Photo Credit: samanthabrick.com
Poor Samantha Brick is the victim of winning the gene pool lottery of stereotypical cultural beauty. So of course she used her power and influence to write an article about how women should stop measuring their worth on whether or not men think we’re attractive, and how we need to widen our definition of beauty until we can see beauty in every body and every face.
Just kidding! She wrote an article talking about all the things that men do for her (paying for cabs, waiving her bar tab, buying her champagne) all because her “pleasing appearance and pretty smile made their day,” and how unfair it is that other women hate her for it.
She laments, “And it is not just jealous wives who have frozen me out of their lives. Insecure female bosses have also barred me from promotions at work. And most poignantly of all, not one girlfriend has ever asked me to be her bridesmaid. You’d think we women would applaud each other for taking pride in our appearances…Unfortunately women find nothing more annoying than someone else being the most attractive girl in a room.”

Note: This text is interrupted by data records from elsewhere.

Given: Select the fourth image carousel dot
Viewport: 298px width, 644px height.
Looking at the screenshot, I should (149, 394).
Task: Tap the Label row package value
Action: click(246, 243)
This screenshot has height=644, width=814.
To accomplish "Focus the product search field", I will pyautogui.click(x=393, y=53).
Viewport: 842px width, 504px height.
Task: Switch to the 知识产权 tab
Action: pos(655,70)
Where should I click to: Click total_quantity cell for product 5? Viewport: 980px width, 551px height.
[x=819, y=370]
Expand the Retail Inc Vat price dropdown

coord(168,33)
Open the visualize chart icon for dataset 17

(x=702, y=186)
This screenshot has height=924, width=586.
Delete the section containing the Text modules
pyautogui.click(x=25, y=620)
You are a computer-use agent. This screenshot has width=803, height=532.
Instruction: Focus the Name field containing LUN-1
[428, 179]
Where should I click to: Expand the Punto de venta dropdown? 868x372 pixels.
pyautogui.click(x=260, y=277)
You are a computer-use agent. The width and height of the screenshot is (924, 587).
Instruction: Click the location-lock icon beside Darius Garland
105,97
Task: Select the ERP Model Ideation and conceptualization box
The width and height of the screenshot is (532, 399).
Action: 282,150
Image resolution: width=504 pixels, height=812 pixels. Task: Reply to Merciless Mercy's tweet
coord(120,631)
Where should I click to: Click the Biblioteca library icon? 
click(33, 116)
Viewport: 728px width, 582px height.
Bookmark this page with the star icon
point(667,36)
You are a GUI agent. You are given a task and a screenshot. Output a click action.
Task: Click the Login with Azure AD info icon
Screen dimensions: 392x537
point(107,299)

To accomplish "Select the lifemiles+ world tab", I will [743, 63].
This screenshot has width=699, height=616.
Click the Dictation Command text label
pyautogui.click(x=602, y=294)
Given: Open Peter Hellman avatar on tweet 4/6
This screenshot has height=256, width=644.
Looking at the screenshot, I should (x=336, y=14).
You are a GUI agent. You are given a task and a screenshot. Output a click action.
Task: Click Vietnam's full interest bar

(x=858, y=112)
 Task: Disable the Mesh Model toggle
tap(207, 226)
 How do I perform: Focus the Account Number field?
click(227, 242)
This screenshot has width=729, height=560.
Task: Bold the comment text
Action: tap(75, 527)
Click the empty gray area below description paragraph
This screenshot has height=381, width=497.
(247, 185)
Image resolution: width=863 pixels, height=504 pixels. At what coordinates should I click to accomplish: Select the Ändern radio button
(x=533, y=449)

I’m a woman who finds people who care who the most attractive woman in the room is far more annoying than someone else being the most attractive girl in the room. I also think it would be great if we applauded women for something other than their appearances.
Now, I’m far from the stereotype of beauty in my culture so I suppose that I could be accused of being bitter. Except that I’m certain I’m beautiful and if other people aren’t able to see that, I think that’s sad for them but has nothing to do with me. This week, I too had a cab driver waive my fare (he said I was “beautiful and a privilege to be around”) and a bartender waive my tab with a wink. A man even followed me three blocks from a photo shoot I was doing for The Adipositivity Project to ask for my number. Turns out that boys do make passes at girls with fat asses! Plus: I never have to worry that they’ll stop finding me attractive if I get fat. But let’s keep our eye on the ball -- these interactions don’t make me more or less attractive or valuable than I was in the first place.
I think it’s incredibly unfortunate that women are encouraged to determine our value based on whether men want to have sex with us. It gives far too much power to men, and far too much power to the multi-billion dollar diet and beauty industries who promise that they can make us more valuable for a fee (when in reality they are buying our self-esteem, cheapening it and selling it back to us at a profit.)
Let’s move past this. Challenge yourself to find something beautiful about every person you see (including yourself), and challenge yourself to think of compliments that are not about appearance. There’s an old adage that says, “Beauty is in the eye of the beholder”. When the beholder doesn’t see beauty in every woman, the eye is just too narrow!